Saturday, December 4, 2010


I've been wanting to make this post for a few weeks, but I've been sitting on the topic, trying to give it the eloquence it deserves.

Motivation interests me. Not so much the type that gets people up and moving, but more the motivation that makes people tick. One such topic that I have trouble understanding is when people--especially the medical community--have such a callous attitude towards children with Trisomy 18. I just can't understand how a person who has dedicated his or her life to helping people can turn his head and refuse to treat this child with the dignity he or she deserves.

A few weeks ago, I happened upon a blog written by a medical student. The author of this blog has created a "study guide" that relates certain medical issues with musicians. This blog I read related Trisomy 18 to Eddy Money. He hoped he wasn't going to hell for such a post.

I left a comment to this author and told him that I didn't think he was going to hell--that as a mother of a baby with T-18 I wasn't offended--and that I thought it was great that he could create a mnemonic device for his studies. I briefly told him about Lily and the fact that some of our T-18 babies didn't fit the mold of statistics and asked him to keep that in mind when he became a doctor. Little did I know the impact that comment would have.

A few days later, I received this email from a girl named Laura.

I was visiting my friend's music blog site and I came across your post. After reading through your blog, and watching Lily's videos, I am left without words on how to thank you. She is beautiful. I can only imagine the struggles you must be going through and have gone through. As another student at Jimmy's university I have become all too familiar with the crazy ways we find to remember things. Every disease we learn gets filed away nice and cleanly into our inner-brain disease archives. So many things get shoved in until these diseases become just words. We forget that every disease will be associated with a patient. We all come in with such an intention to do good and help as many people as possible, and then throughout our years in school, with constant reading, tests and lack of human contact something gets crushed a little. Recently I have been so confused about what I am doing all this for. At this moment there really doesn't seem to be any light at the end of the tunnel, because nothing but books alone help people forget love for humanity. Then I read your blog and found that love again.

Lily is amazing and wonderful and already a very powerful woman!
More med-students need to become aware of things in a much more personal way.

Needless to say, I was touched.
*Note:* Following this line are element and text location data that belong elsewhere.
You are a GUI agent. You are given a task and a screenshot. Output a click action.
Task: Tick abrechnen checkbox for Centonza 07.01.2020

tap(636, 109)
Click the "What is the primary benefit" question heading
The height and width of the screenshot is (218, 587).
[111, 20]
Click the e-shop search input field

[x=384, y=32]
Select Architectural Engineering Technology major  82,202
I always hope that this blog will help others who have a child with T-18, living or in utero. Never did I imagine Lily's blog would have reached out to someone in the medical community.

Laura and I exchanged a few emails. In those emails, I explained to Laura our reason for giving Lily the chance to live and what we dealt with from some in the medical community, among other things. I found two interesting things out (among other things): 1) that Laura's view of abortion has changed, and 2) that Laura and her friend Jimmy (the author of the above-mentioned blog) have been talking to their fellow students about Trisomy 18.
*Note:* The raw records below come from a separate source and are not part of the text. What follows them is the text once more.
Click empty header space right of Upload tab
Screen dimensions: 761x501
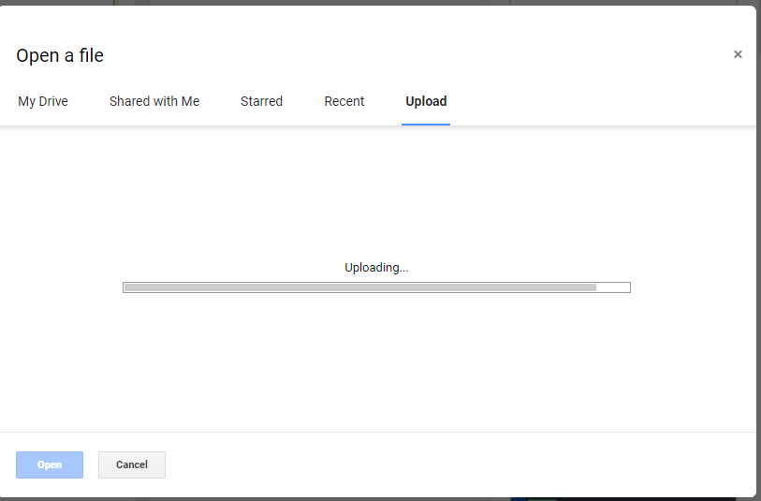point(599,101)
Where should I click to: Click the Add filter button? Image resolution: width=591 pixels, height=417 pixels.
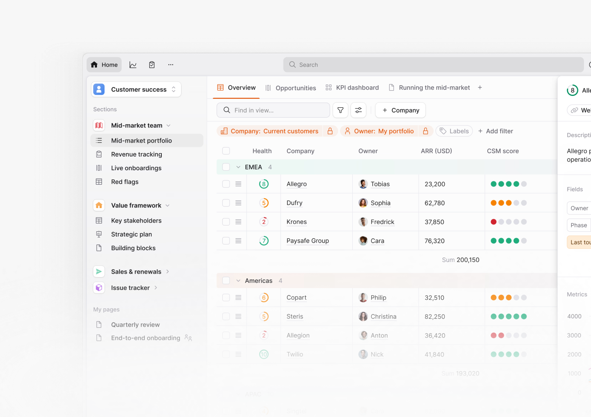pyautogui.click(x=496, y=131)
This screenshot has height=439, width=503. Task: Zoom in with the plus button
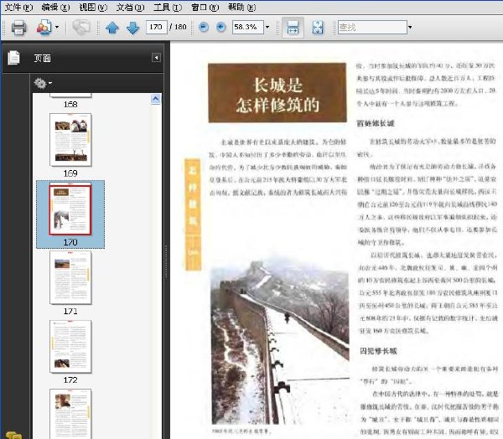[221, 28]
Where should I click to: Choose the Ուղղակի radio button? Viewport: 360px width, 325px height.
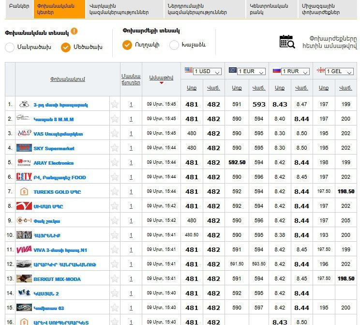[127, 45]
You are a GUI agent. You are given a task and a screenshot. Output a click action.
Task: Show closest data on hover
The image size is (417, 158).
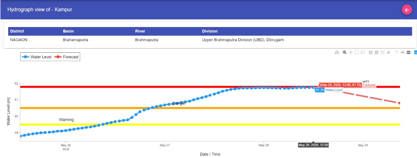coord(402,52)
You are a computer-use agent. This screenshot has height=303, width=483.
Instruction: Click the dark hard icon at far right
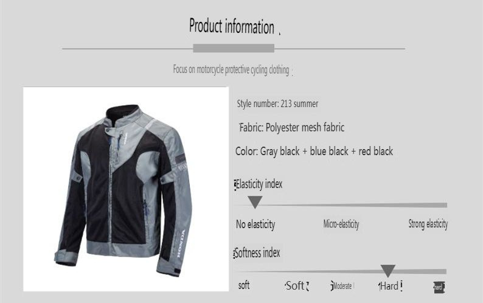click(x=439, y=287)
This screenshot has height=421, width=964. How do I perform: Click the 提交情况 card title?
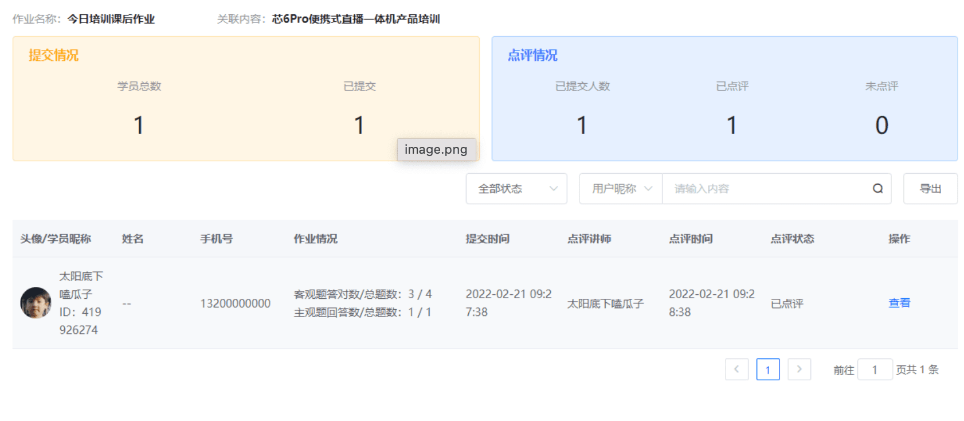pyautogui.click(x=53, y=55)
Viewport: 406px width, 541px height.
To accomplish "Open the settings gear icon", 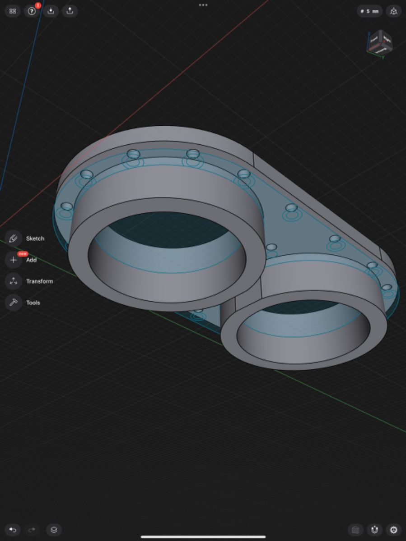I will coord(393,530).
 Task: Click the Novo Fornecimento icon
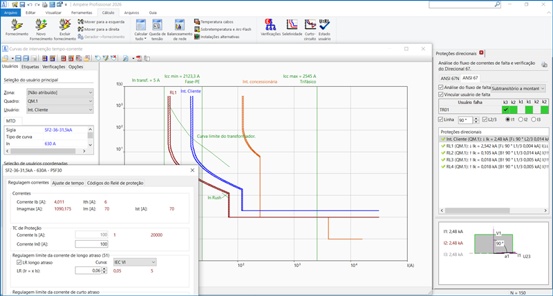[x=39, y=26]
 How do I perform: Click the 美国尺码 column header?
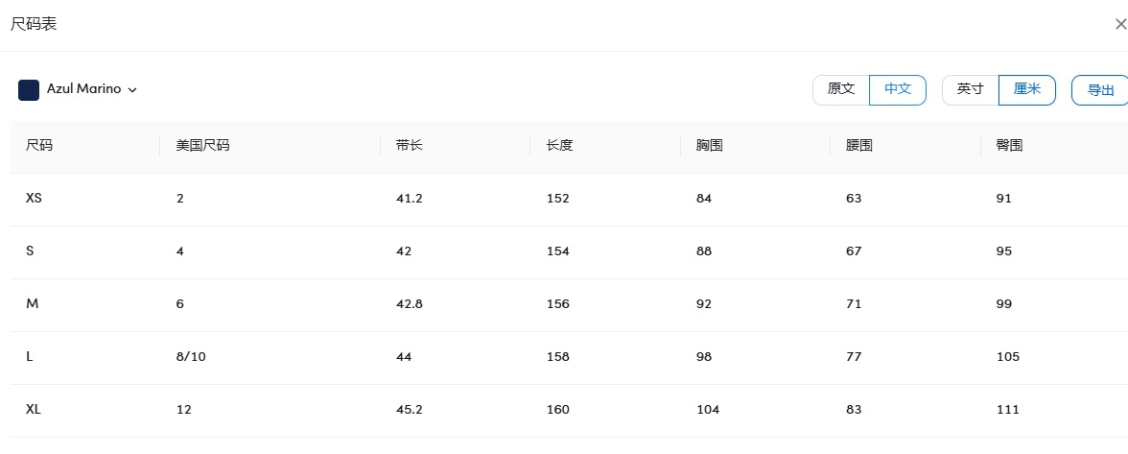click(202, 146)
I have been so impressed with this young lady. And I want to say that it's not because she has changed her view on abortion. It's more that she has been willing to open her heart and recognize the need to do so at a time when books and intelligence were shadowing her heart from the true reason she is pursuing the medical profession--her love for humanity. It makes me wonder how many med students this actually happens to.

In Laura's emails, I have gained a bit of compassion that I had perhaps lost in the medical community. I have found a bit of understanding in what "motivates" the thoughts of some of the doctors involved in Lily's care. Some of that makes sense now.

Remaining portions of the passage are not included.